A truckload of weeds and trimmings looks like a cubic yard, but don't be fooled. It's mostly air. Once the material is transferred to a pallet box and stomped down, it's a lot less than you'd guess. Then give the material a few weeks to start decomposing, and the volume goes way down again.
This is how I'm using these old weeds. The stuff is rather woody, which means that it will be slow to decompose, is low in nitrogen, and will need fungi to break it down. Plus it is loaded with weed seed. With all this in mind, I'm loading a foot deep layer of the material into a pallet box. Then I add a 5 gallon bucket of dirt that I spread around over the layer. Next I sprinkle a couple shovelfuls of compost that I had previously inoculated with mushroom spore (I collect mushrooms from the county parks around here), then a 5 gallon bucket of manure (rabbit, chicken, or horse), then wet it with about 5 gallons of water or more. Repeat. Repeat. Climb in and tromp it down real good, then start all over again.
Using these old weeds means more work in filling the pallet box, but it will make a nice growing media.
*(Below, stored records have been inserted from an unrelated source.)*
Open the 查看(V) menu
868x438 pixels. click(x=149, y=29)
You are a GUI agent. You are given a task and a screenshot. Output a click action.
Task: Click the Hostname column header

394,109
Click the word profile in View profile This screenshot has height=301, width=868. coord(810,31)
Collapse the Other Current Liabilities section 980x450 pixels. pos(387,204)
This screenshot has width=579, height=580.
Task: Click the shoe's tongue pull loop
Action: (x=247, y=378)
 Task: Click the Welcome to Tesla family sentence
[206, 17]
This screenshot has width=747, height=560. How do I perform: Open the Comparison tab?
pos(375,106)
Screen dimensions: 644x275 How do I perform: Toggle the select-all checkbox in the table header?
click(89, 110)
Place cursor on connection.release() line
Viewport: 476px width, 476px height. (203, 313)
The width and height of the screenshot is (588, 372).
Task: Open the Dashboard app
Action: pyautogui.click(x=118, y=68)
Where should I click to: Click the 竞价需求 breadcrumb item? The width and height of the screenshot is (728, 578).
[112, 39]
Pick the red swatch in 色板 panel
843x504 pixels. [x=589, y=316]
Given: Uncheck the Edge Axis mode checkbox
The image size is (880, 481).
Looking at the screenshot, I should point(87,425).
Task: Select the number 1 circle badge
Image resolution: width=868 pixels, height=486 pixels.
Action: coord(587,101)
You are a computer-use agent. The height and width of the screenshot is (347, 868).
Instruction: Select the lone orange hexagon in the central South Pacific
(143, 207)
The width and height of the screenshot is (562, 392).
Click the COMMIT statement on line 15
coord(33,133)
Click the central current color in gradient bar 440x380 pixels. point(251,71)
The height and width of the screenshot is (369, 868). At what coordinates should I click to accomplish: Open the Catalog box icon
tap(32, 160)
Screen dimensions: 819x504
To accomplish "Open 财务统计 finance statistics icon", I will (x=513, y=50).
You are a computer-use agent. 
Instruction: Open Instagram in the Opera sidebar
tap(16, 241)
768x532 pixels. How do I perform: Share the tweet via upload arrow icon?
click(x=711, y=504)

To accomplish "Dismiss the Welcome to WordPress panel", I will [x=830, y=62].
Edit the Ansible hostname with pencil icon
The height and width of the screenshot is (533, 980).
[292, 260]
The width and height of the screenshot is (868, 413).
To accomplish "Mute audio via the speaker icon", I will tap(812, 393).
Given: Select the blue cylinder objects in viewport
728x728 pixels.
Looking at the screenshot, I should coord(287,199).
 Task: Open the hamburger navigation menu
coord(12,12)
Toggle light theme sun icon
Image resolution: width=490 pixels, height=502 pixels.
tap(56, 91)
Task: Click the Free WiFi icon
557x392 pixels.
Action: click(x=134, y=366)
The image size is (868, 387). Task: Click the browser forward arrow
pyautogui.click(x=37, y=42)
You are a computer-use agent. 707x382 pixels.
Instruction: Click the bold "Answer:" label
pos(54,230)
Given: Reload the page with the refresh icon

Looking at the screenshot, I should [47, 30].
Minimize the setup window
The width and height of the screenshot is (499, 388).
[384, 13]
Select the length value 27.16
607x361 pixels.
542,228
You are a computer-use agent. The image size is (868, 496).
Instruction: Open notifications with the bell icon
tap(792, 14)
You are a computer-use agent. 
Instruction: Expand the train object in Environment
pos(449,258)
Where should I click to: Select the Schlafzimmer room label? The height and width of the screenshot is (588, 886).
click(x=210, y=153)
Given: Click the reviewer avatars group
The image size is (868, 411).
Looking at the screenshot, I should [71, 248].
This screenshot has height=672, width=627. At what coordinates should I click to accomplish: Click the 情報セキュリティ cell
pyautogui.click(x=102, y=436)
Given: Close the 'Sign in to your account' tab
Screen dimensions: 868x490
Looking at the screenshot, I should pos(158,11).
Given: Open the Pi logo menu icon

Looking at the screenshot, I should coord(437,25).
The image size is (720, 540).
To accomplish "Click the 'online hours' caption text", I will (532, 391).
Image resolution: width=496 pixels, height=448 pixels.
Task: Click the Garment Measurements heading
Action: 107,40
I've done it before so I know that it will work. This material will heat up. No surprise since its just a boxed compost pile. But that means that I can't plant into it immediately like I can the other "cold" pallet boxes. It will take 3-4 weeks for it to cool down then be topped with 3 inches of good garden soil.
So how much old weeds is needed to fill one box? I'm going to guess 18 standard full trashcans. Maybe 20. And that's just the first filling. I don't know how much volume it will lose as it goes through it's initial decomposing. The stuff is rather woody, so I'm not sure. Surprised to hear 20? Well so was I the first time I tried filling my first pallet grow box. It surely takes a lot of weeds to make a cubic yard of packed organic compost. And what also surprised me was that within two months the soil level will drop a full foot, and after 6 months the pallet box will only be half full. But the beauty of the system is that I get to utilize weeds, purchase zero fertilizer, get a lush crop, and end up with a half cubic yard of gorgeous "soil" that I can use to make more boxes or apply to garden rows that are rather sparse on soil.
I plan to grow chard, kale, and lettuce is these new boxes since I've had requests for those crops.
One more thing.......
I've already related how I line the boxes with something to help keep moisture in -- old tarp, cut open feed bags, old plastic sheeting. Up until now I use to use a staple gun to attach the liner to the pallets. But the plastic tends to pull through the staple during the filling/stomping process. So I'm trying something different. I'm taking old milk gallon jug tops, making a hole for a nail in the center of the top (with a drill or a soldering iron), then using a roofing nail to hammer the liner to the pallet.